Taking the entries below, transcribe only the lines starting with the one with "Given: Open the" and going on through the one with "Screen dimensions: 276x465", exactly as written, without the pictures.
··· Provided records ···
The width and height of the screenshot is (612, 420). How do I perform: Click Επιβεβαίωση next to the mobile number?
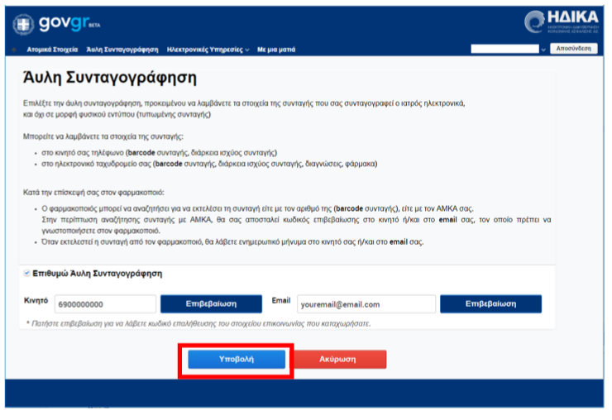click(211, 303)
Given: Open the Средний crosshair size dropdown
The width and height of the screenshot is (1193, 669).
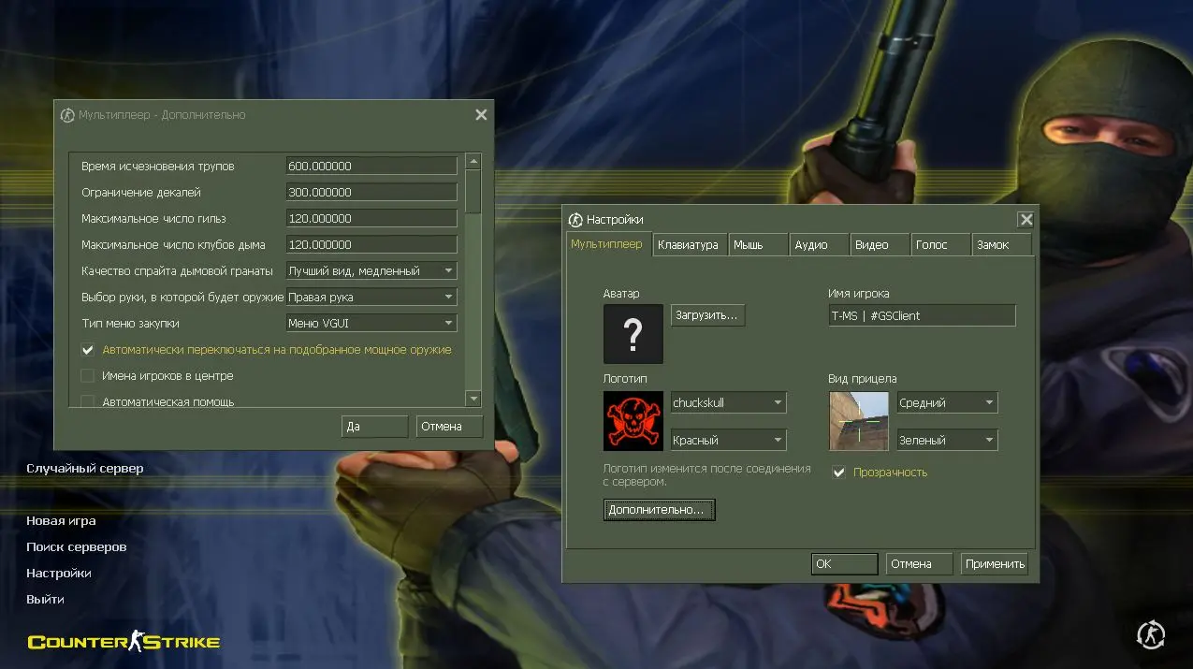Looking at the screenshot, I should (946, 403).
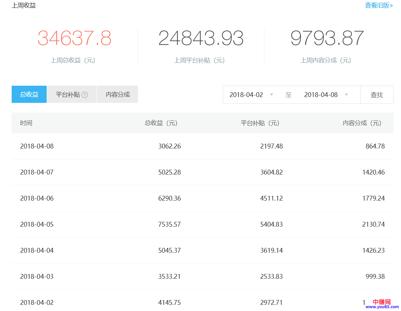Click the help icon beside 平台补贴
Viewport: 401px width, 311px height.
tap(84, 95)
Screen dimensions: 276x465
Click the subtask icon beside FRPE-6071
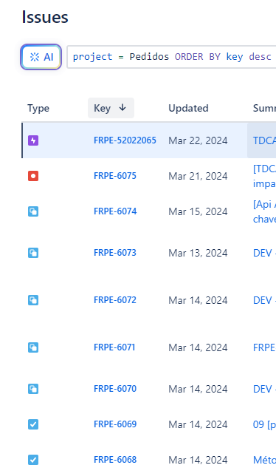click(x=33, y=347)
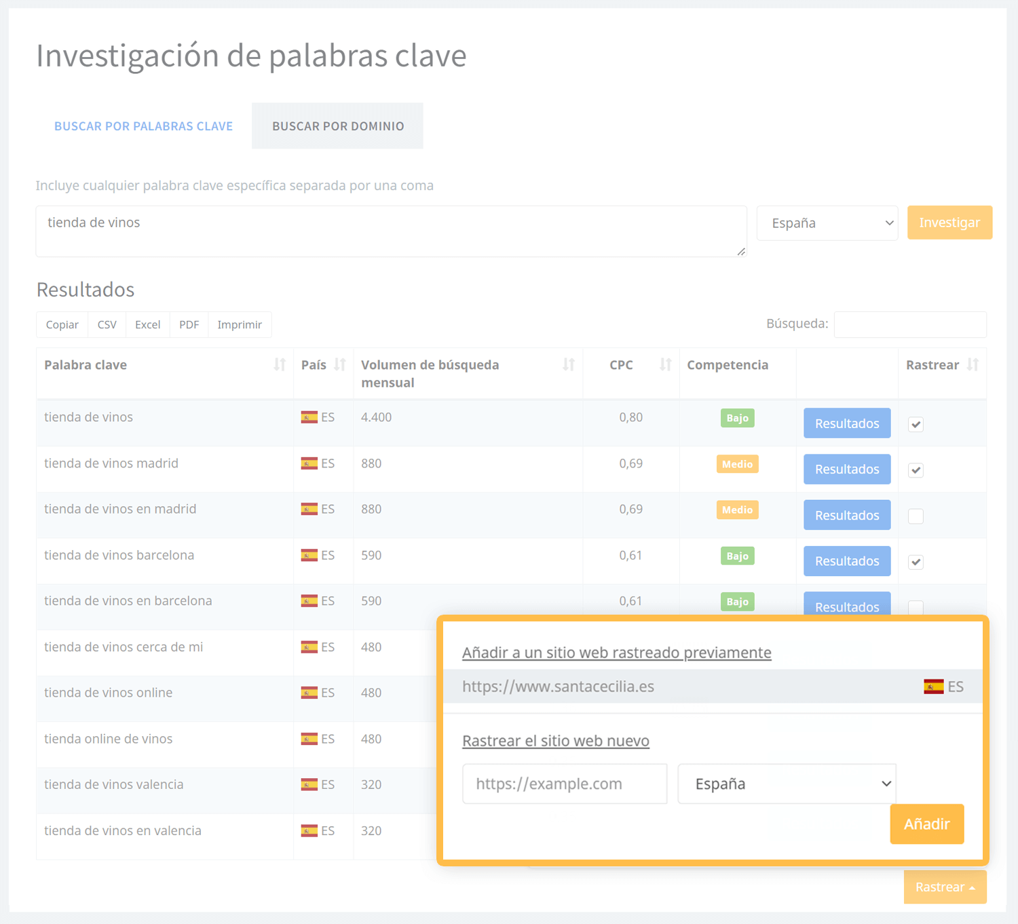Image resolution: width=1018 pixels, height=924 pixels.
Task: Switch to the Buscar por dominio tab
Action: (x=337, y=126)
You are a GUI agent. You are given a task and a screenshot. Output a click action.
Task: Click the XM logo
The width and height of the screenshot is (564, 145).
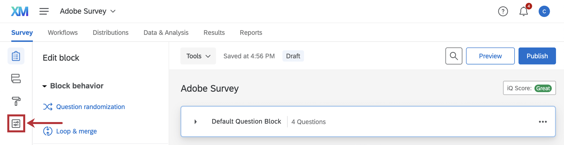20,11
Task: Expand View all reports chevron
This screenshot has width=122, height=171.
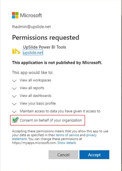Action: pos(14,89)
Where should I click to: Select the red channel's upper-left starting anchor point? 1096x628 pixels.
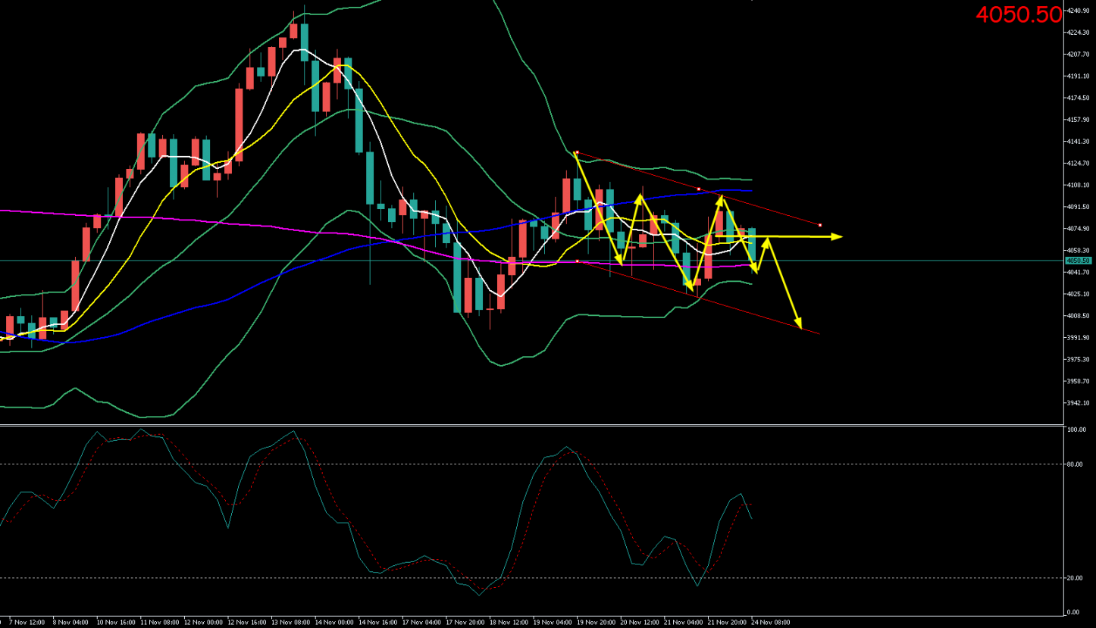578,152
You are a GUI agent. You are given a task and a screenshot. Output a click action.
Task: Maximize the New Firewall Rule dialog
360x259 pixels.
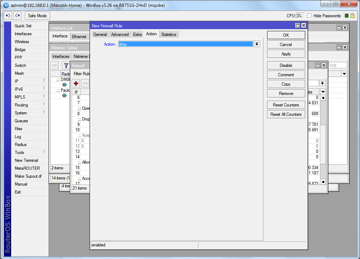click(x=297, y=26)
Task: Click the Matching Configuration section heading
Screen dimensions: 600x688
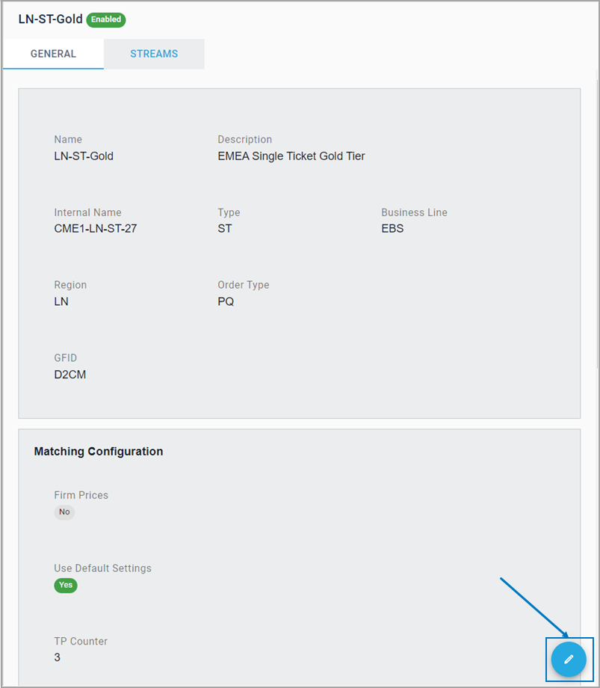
···
■ Answer to this problem:
Given: Open the Средний crosshair size dropdown
The width and height of the screenshot is (1193, 669).
Looking at the screenshot, I should (946, 403).
Click the help icon beside 平台补贴
Viewport: 401px width, 311px height.
tap(84, 95)
Screen dimensions: 276x465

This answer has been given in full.